Extrait source
###

Yaqin Huang, Shanghai Translation Publishing House : "Plus d’un million de yuans en dix jours, grâce à notre e-boutique sur Alibaba"

 

Yaqin Huang est éditrice de littérature française chez Shanghai Translation Publishing House, spécialisée dans la publication des œuvres étrangères traduites en chinois depuis 40 ans. Elle a participé au Fellowship de Paris en 2018. Voici son témoignage.

 

"D’après le magazine chinois Publishers, le chiffre d’affaires des libraires a baissé de plus de 93 % en janvier 2020. Elles ont beaucoup de mal à faire face à la crise car en Chine nous vendons et achetons nos livres surtout sur Alibaba, Dangdang et Jingdong (équivalent d’Amazon). Pour le moment, il n’y a pas de financement spécifique pour protéger l’édition. Pourtant, le gouvernement a proposé des mesures générales consistant à baisser les cotisations sociales des entreprises.

Côté édition, nous rencontrons avant tout des problèmes de logistique à cause du confinement. Notre imprimerie est, par exemple, à Shanghai, alors que nous avons besoin d’un papier particulier pour les couvertures, produit par une usine qui se trouve dans une autre province. Il faut donc beaucoup plus de temps pour acheminer le papier.

###

Données

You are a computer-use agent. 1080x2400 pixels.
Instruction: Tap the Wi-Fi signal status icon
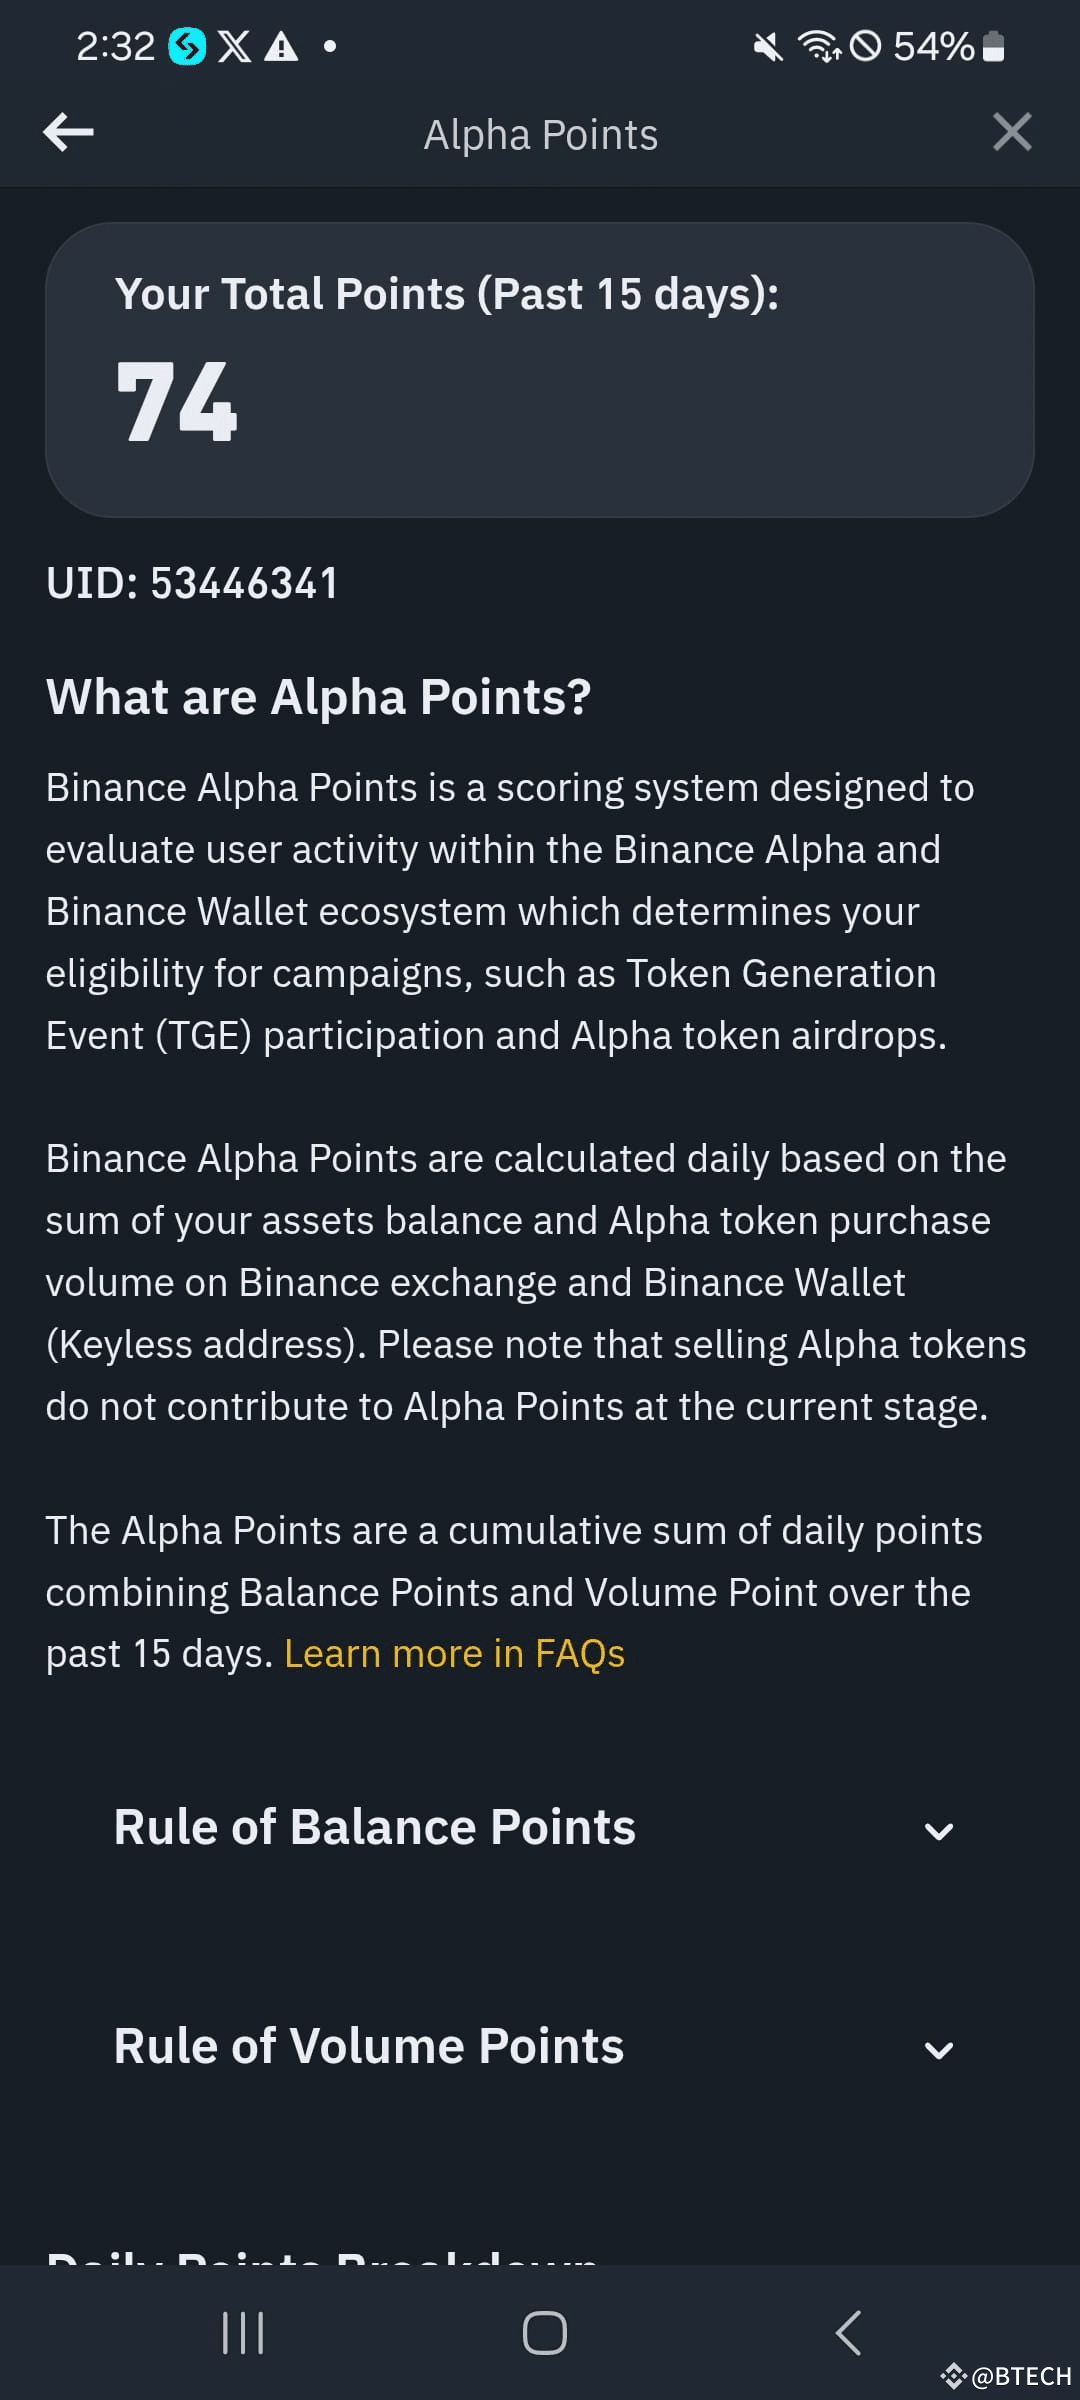pyautogui.click(x=819, y=46)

###

Consigne 1
Recopiez le passage du témoignage sur l'édition en Chine en commençant par « Côté édition, nous » et en terminant par « acheminer le papier. ».
Consigne 2
Écrivez la suite du témoignage sur l'édition en Chine, à partir de sa dernière phrase.

Réponse 1
Côté édition, nous rencontrons avant tout des problèmes de logistique à cause du confinement. Notre imprimerie est, par exemple, à Shanghai, alors que nous avons besoin d’un papier particulier pour les couvertures, produit par une usine qui se trouve dans une autre province. Il faut donc beaucoup plus de temps pour acheminer le papier.

Réponse 2
 

Évidemment, nous sommes tous en télétravail et quelquefois ce n’est pas très pratique. Auparavant, nous pouvions discuter directement avec les designers, les distributeurs, nos collègues du marketing. Maintenant, nous échangeons sur Internet, par téléphone, c’est plus long et nous devons nous habituer à cette nouvelle façon de travailler ensemble.

 

Concernant les bonnes stratégies à mettre en place, nous attachons plus d’importance aux e-books et aux livres audio. Le numérique est devenu très important. Nous organisons des rencontres sur Internet avec les librairies et les bibliothèques.

 

Récemment, notre maison a ouvert sa propre e-boutique sur Alibaba. En dix jours, le chiffre d’affaires a atteint plus d’un million de yuans (environ 130 000 euros), alors qu’au départ, nous pensions que ce n’était pas une bonne idée d’ouvrir une e-boutique pendant l’épidémie. Mais le résultat est impressionnant et les avantages sont évidents : le stockage et la logistique sont plus faciles et nous pouvons pratiquer de fortes remises sur les livres.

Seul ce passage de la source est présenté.